* Data listing:
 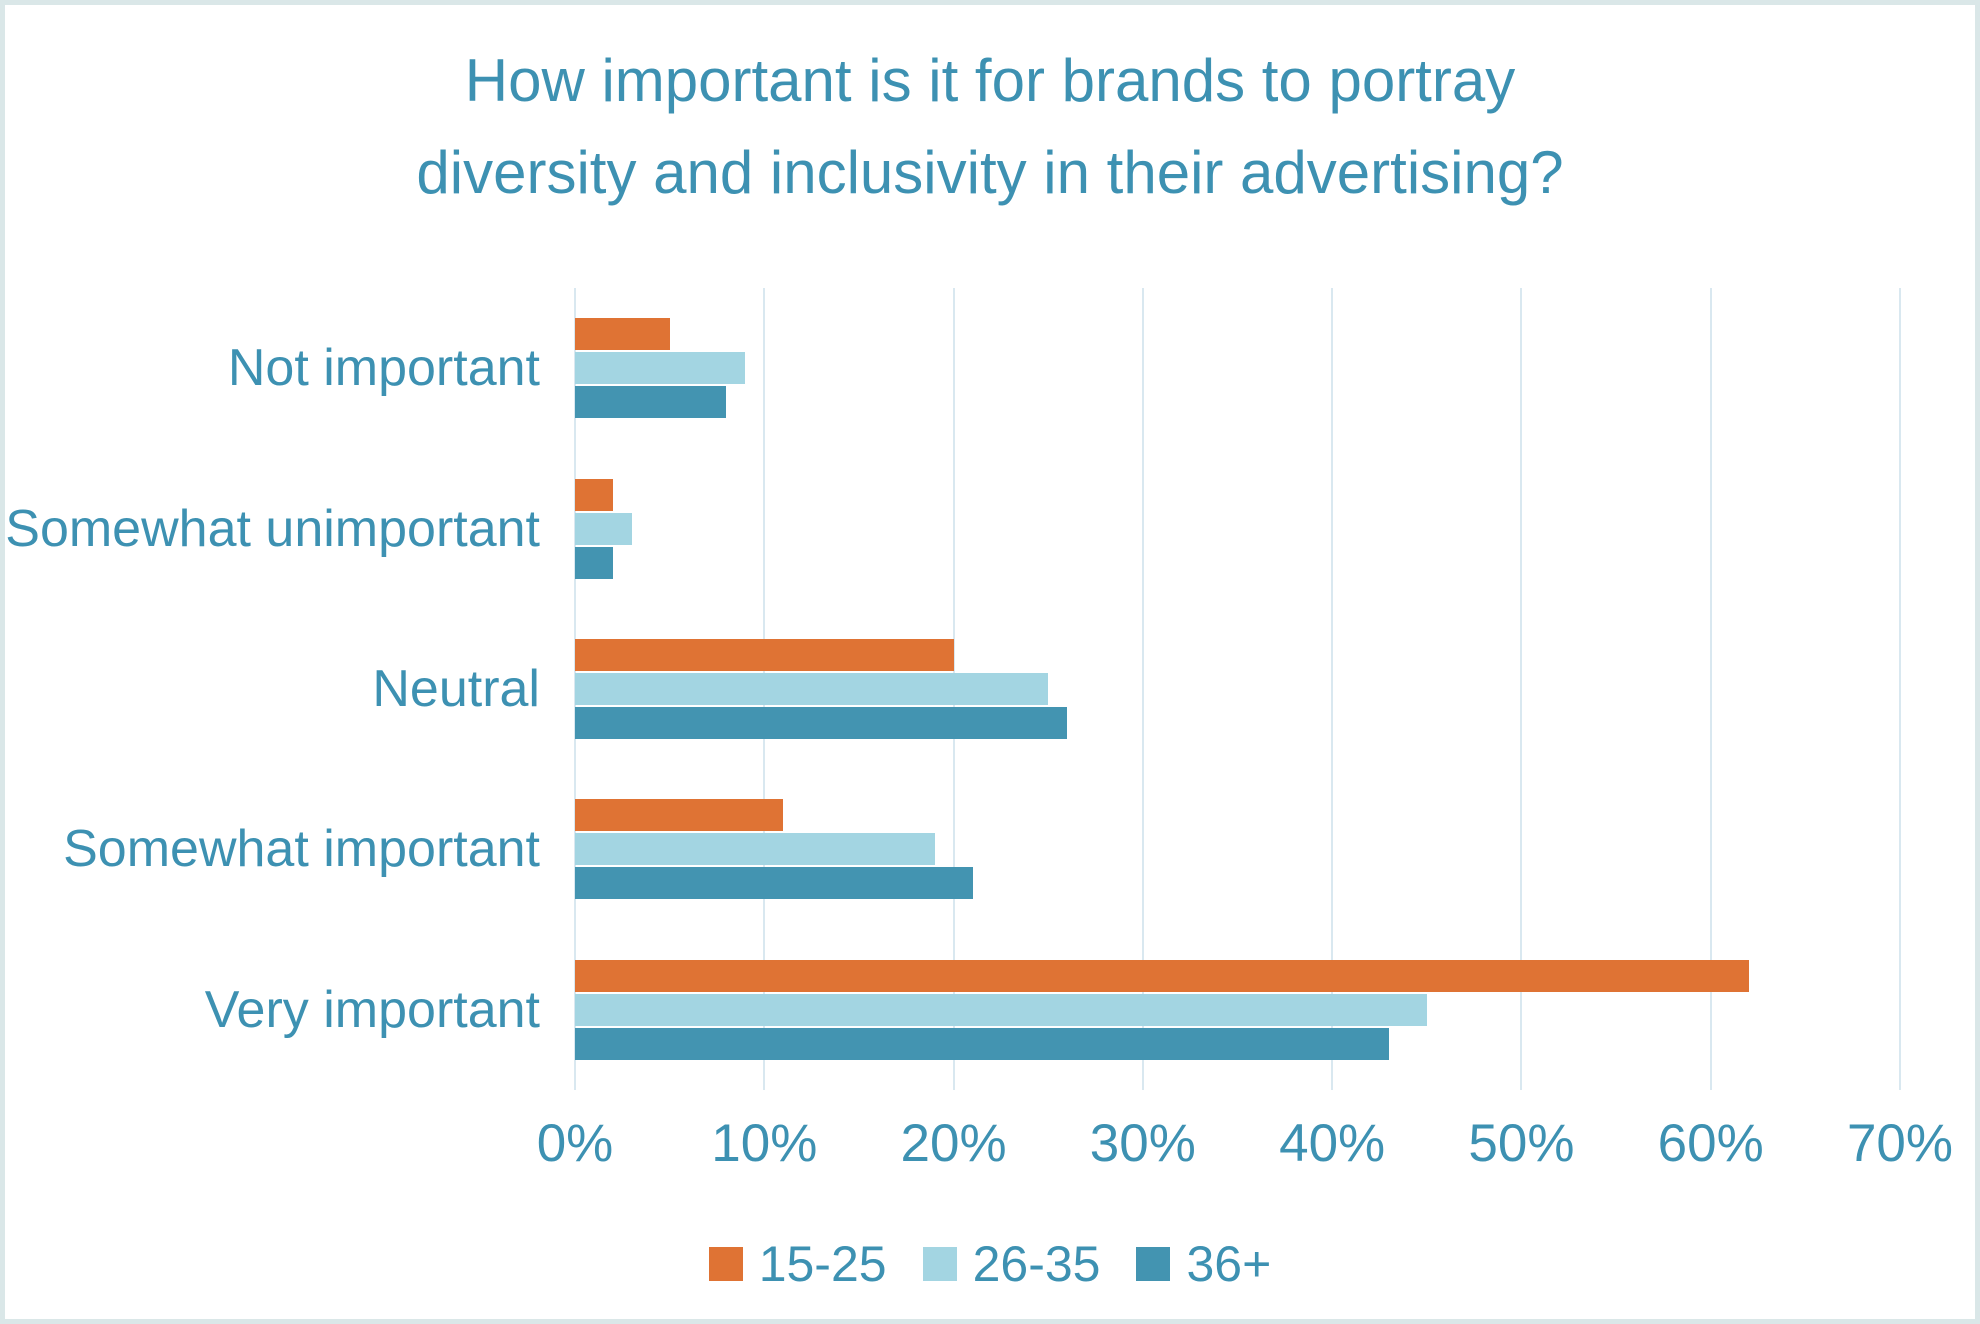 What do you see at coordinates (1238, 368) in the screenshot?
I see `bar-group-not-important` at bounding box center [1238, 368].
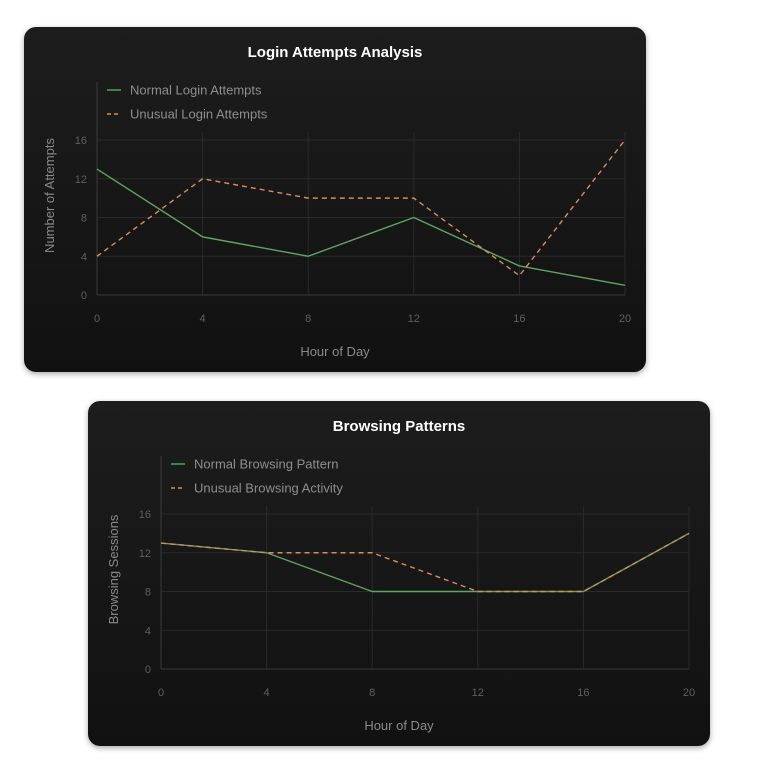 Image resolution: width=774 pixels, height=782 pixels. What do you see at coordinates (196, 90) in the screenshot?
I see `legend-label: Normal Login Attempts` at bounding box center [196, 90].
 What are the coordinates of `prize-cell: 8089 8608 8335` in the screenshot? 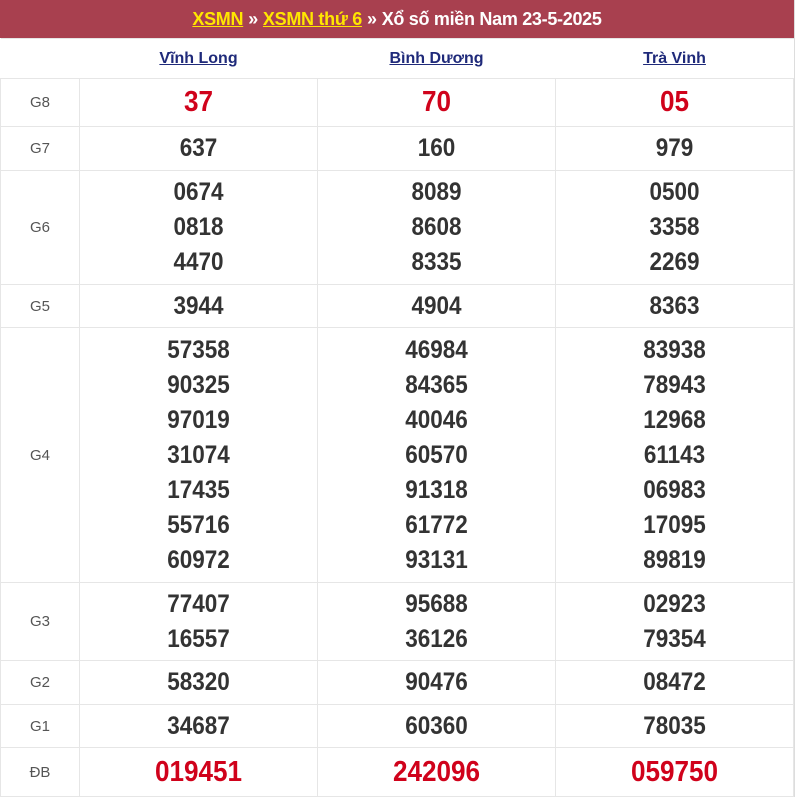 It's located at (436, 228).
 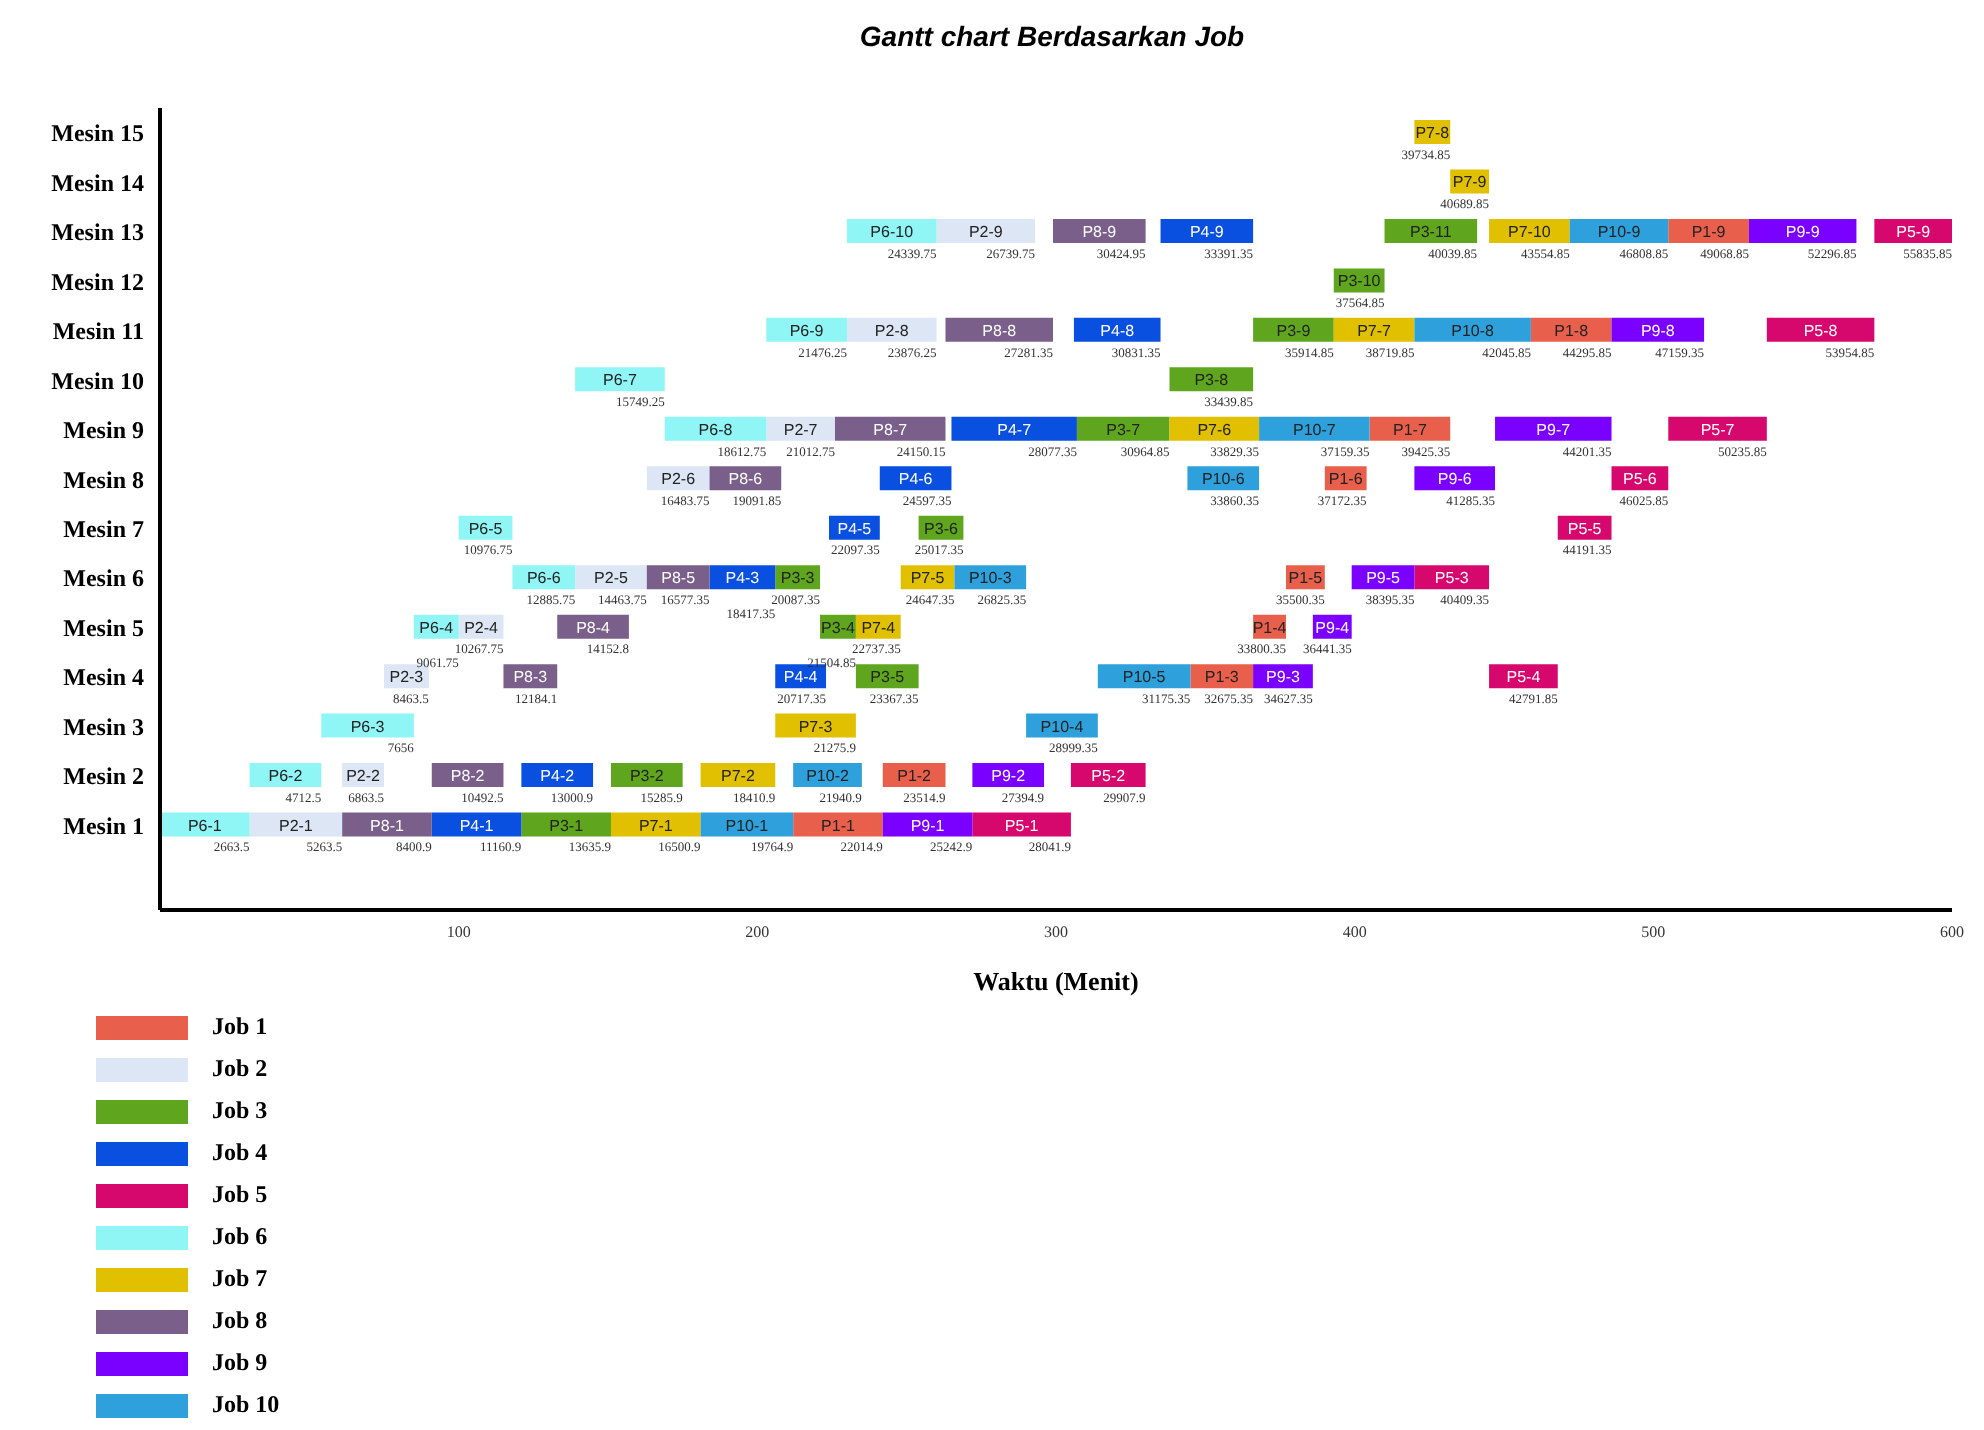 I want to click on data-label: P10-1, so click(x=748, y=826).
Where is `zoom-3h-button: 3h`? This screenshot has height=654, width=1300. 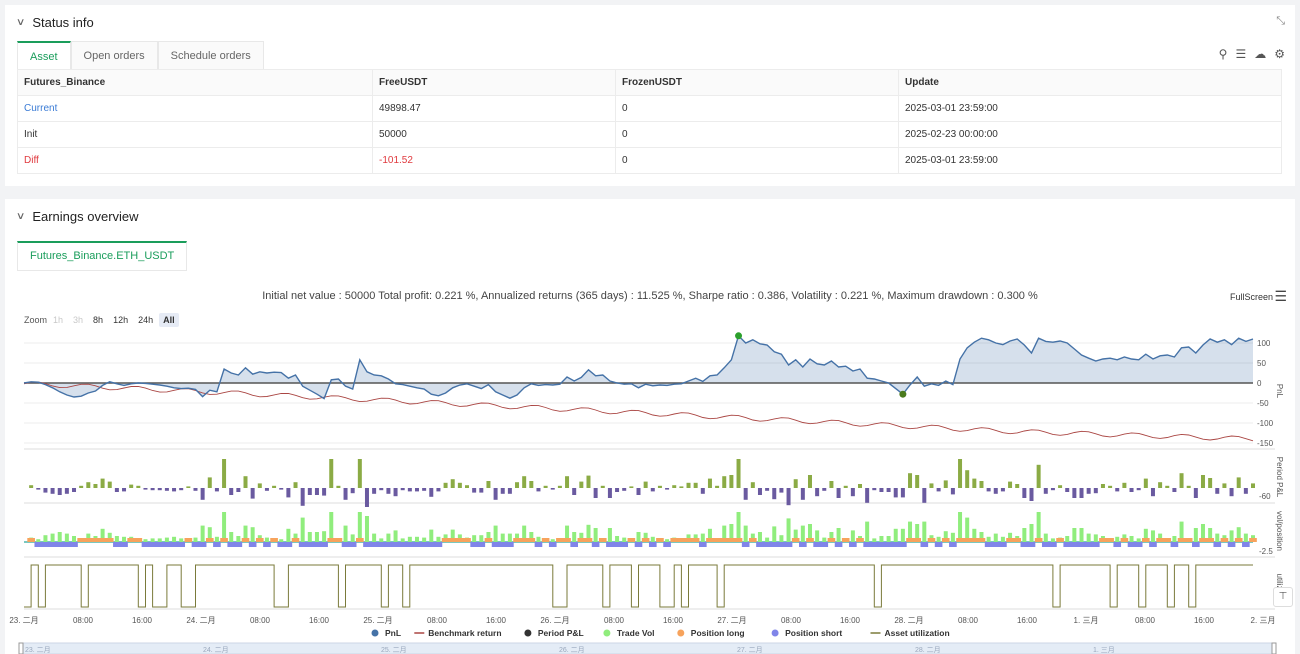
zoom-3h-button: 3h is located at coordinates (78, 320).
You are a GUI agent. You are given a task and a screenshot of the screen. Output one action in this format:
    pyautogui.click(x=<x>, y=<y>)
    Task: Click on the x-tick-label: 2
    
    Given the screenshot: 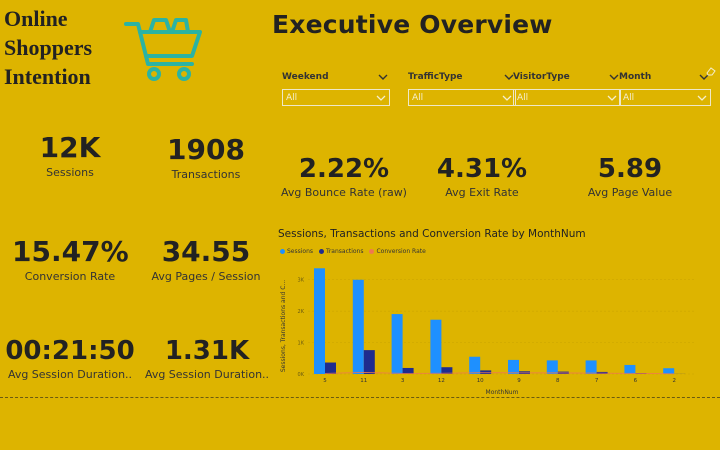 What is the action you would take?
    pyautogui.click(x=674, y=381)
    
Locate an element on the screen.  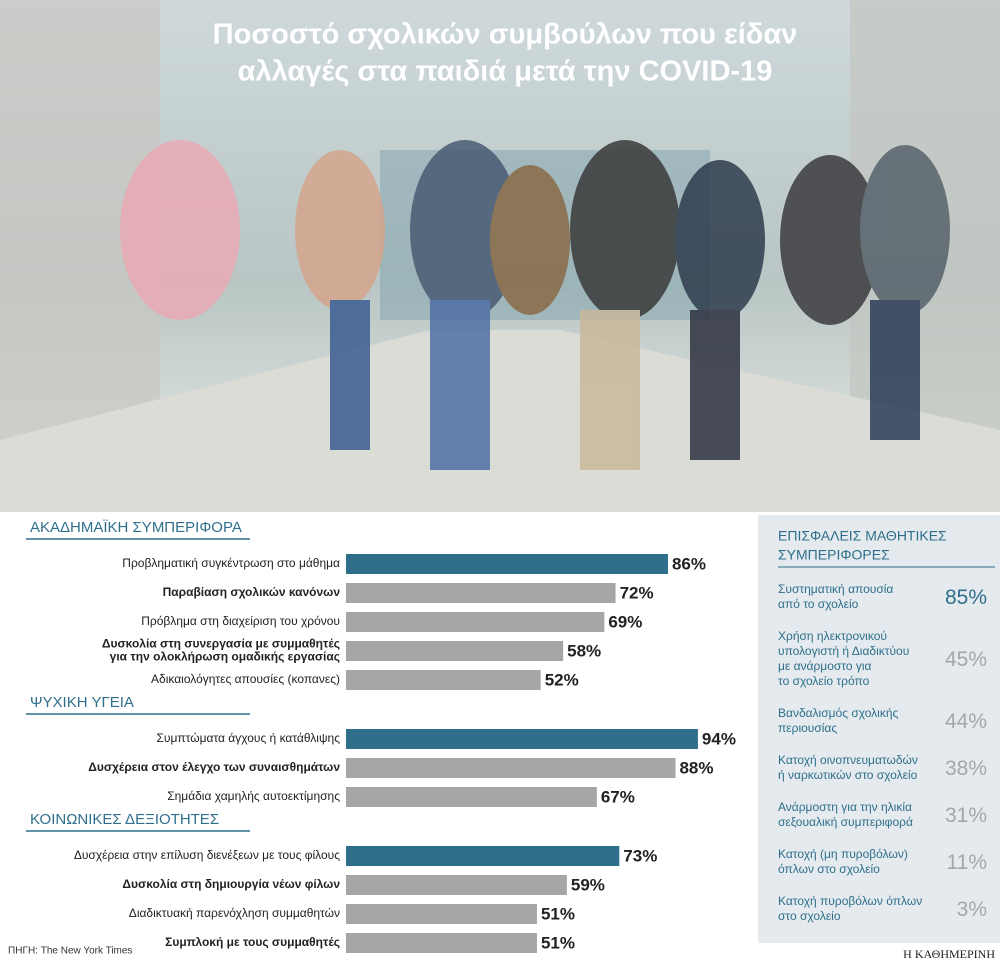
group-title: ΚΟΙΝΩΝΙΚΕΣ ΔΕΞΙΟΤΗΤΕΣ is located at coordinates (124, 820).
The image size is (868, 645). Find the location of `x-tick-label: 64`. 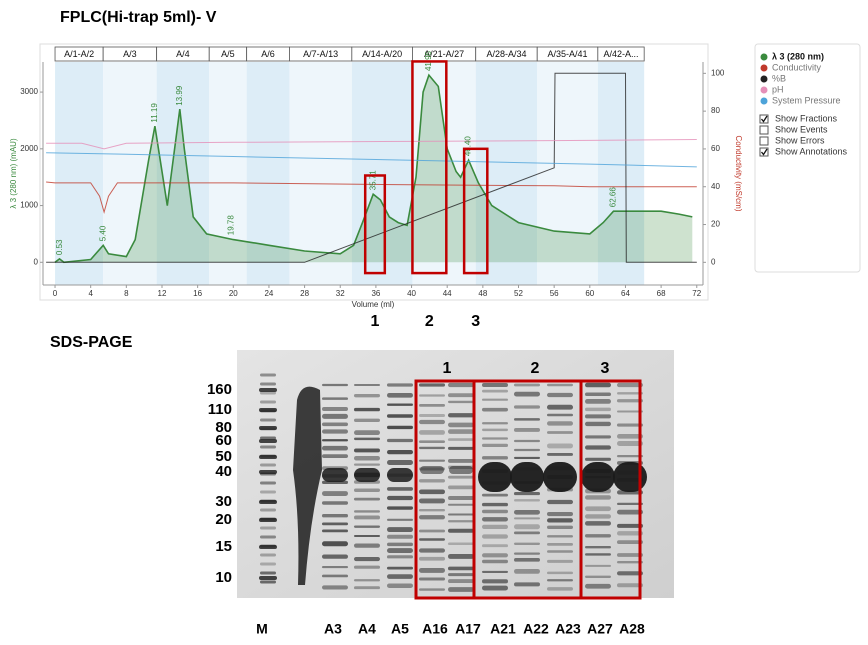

* Task prompt:
Rewrite the stretch from the line containing "Locate an element on the screen." through the end of the records, putting "screenshot size" in place of "image size" and keeping everything else the same. Leave the pictures out.

* Exercise solution:
Locate an element on the screen.  
group-title: ΚΟΙΝΩΝΙΚΕΣ ΔΕΞΙΟΤΗΤΕΣ is located at coordinates (124, 820).
The screenshot size is (868, 645). Find the location of `x-tick-label: 64`. 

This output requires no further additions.